• [PROBLEM REQUIREMENTS] Output every record verbatim, and omit each picture.

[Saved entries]
********************
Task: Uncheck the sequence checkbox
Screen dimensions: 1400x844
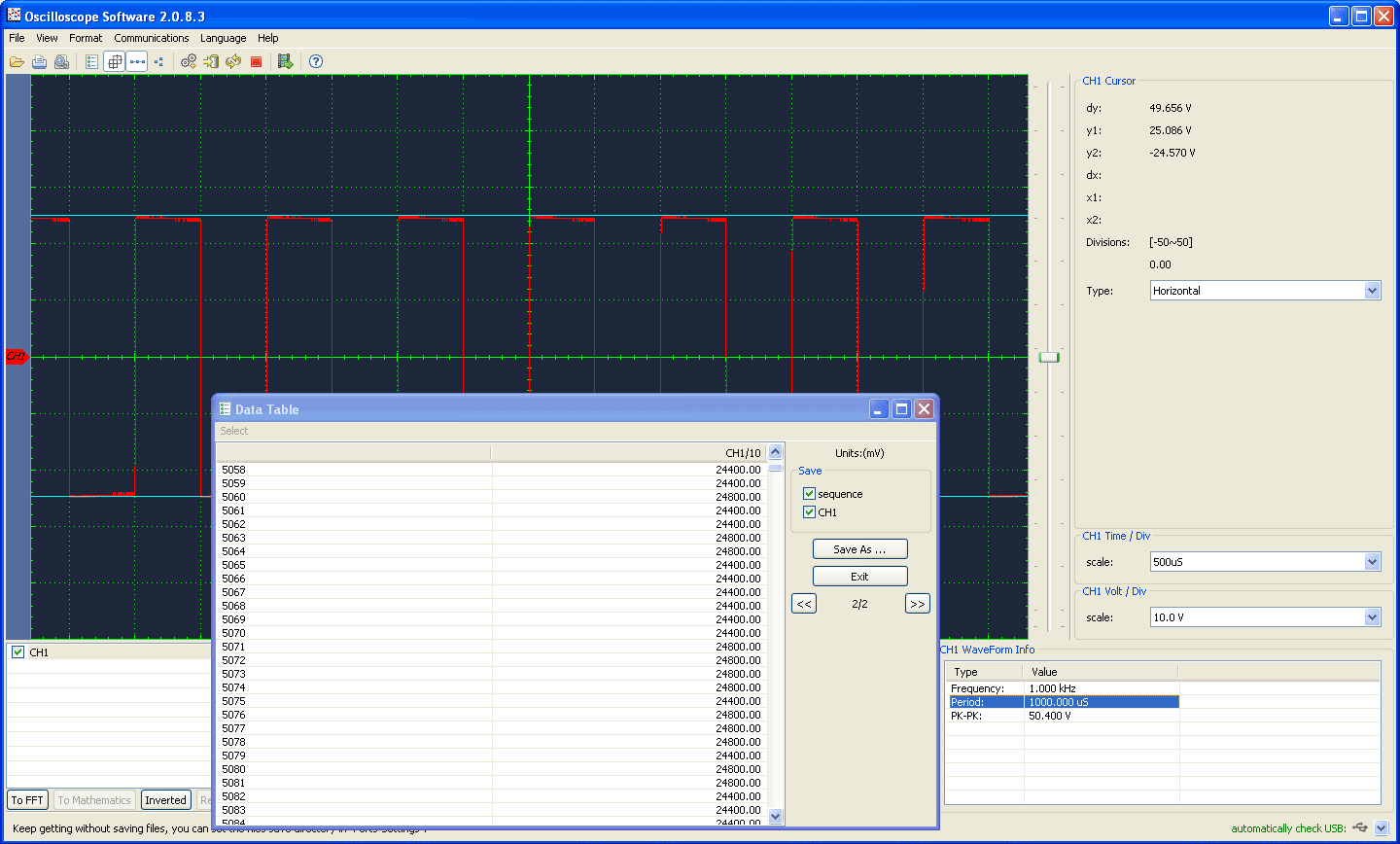Action: pos(809,494)
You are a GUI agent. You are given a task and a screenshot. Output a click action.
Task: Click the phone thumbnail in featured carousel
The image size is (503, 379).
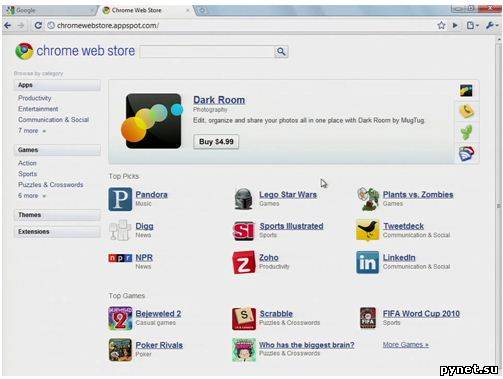click(x=467, y=111)
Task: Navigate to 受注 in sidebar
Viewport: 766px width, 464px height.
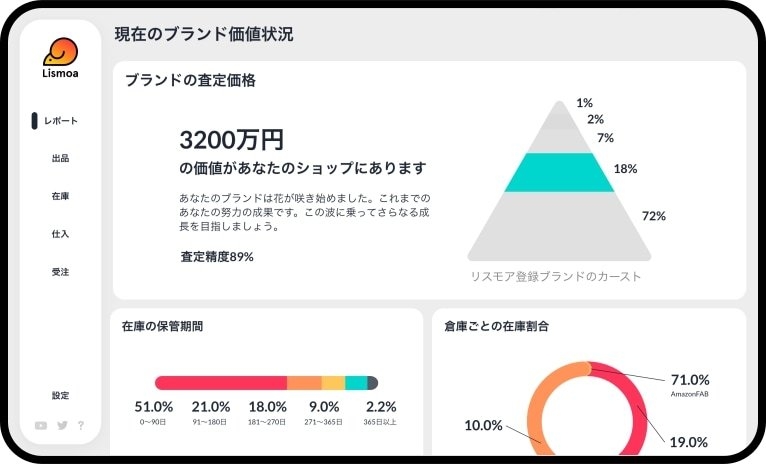Action: click(60, 272)
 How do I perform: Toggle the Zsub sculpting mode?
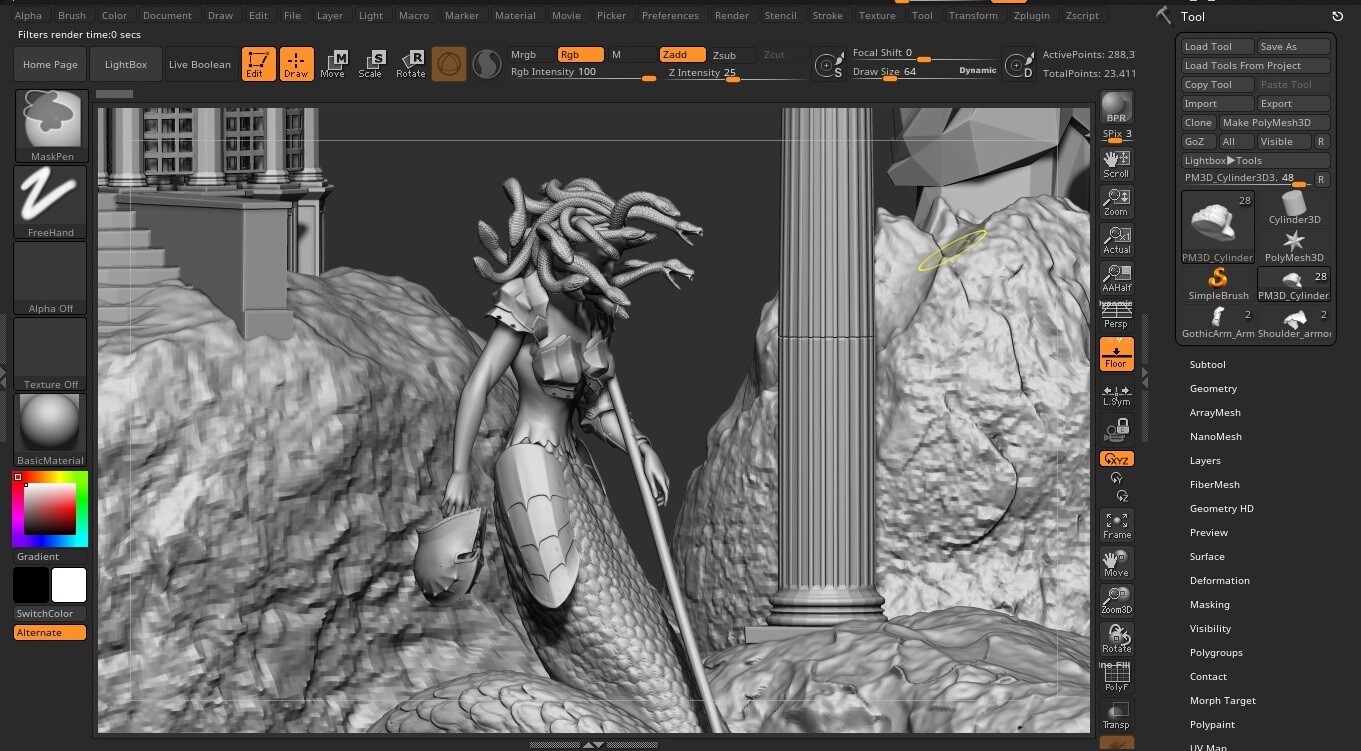click(726, 55)
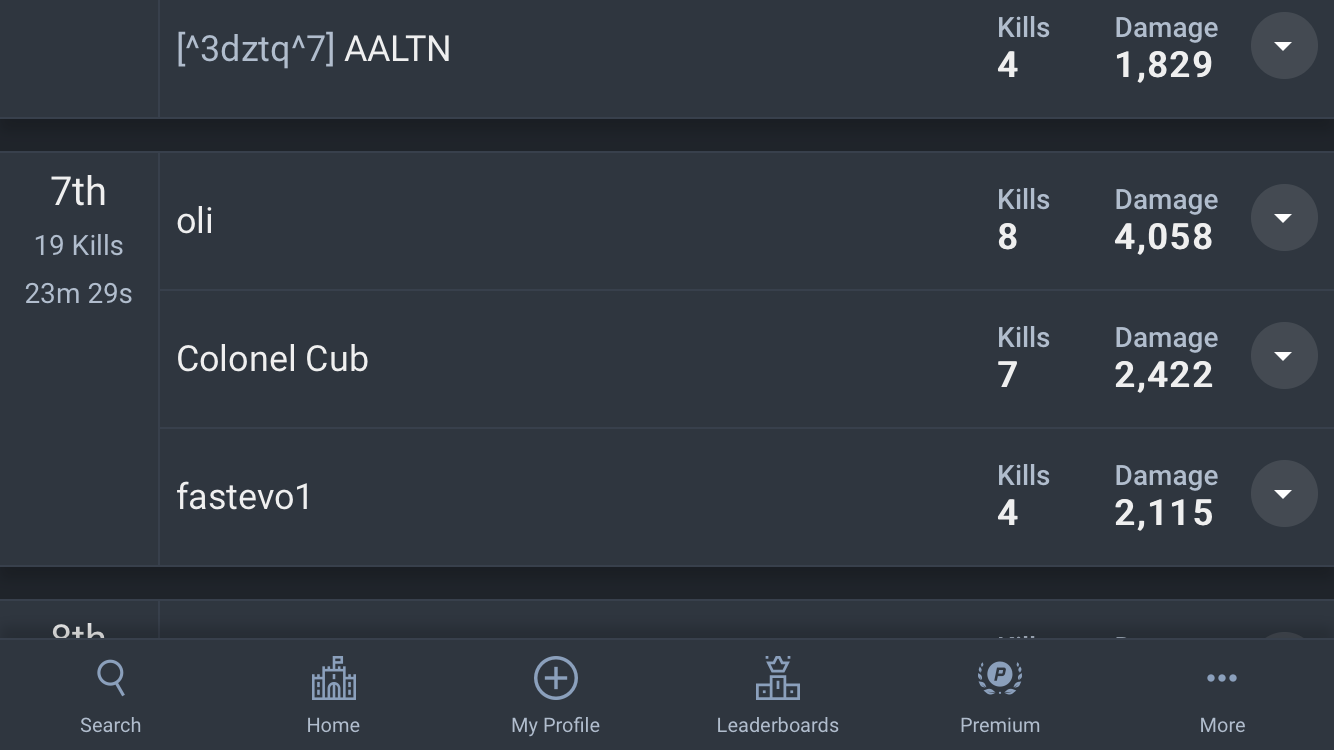
Task: Open the More three-dots icon
Action: (1222, 678)
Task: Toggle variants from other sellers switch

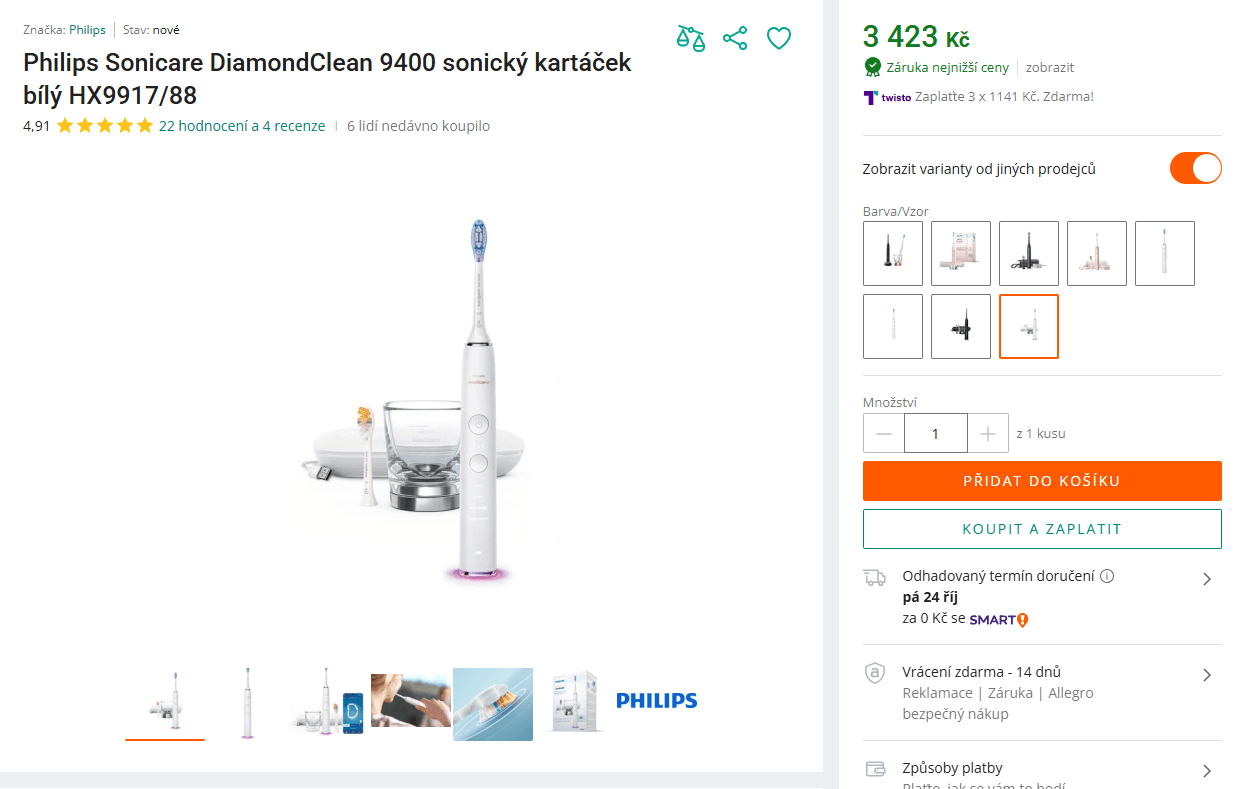Action: click(x=1195, y=168)
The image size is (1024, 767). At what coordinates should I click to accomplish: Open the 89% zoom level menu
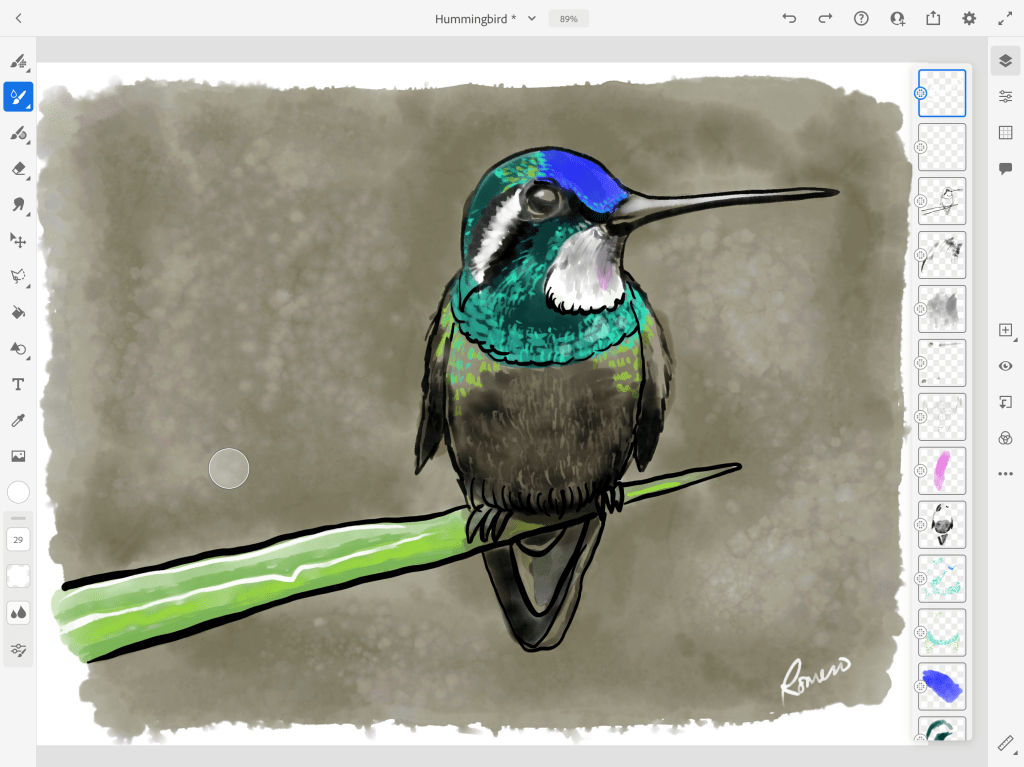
********************
• [YOUR RESPONSE]
Task: Uncheck the sequence checkbox
Screen dimensions: 1400x844
Action: pos(809,494)
You are a GUI agent. You are given a task and a screenshot. Output a click action.
Task: Click the phone thumbnail in featured carousel
The image size is (503, 379).
click(x=467, y=111)
Task: Navigate to 受注 in sidebar
Viewport: 766px width, 464px height.
Action: click(60, 272)
 How do I perform: Toggle the Zsub sculpting mode?
click(726, 55)
Task: Open the More three-dots icon
Action: (1222, 678)
Task: Toggle variants from other sellers switch

Action: click(x=1195, y=168)
The image size is (1024, 767). At what coordinates should I click to accomplish: Open the 89% zoom level menu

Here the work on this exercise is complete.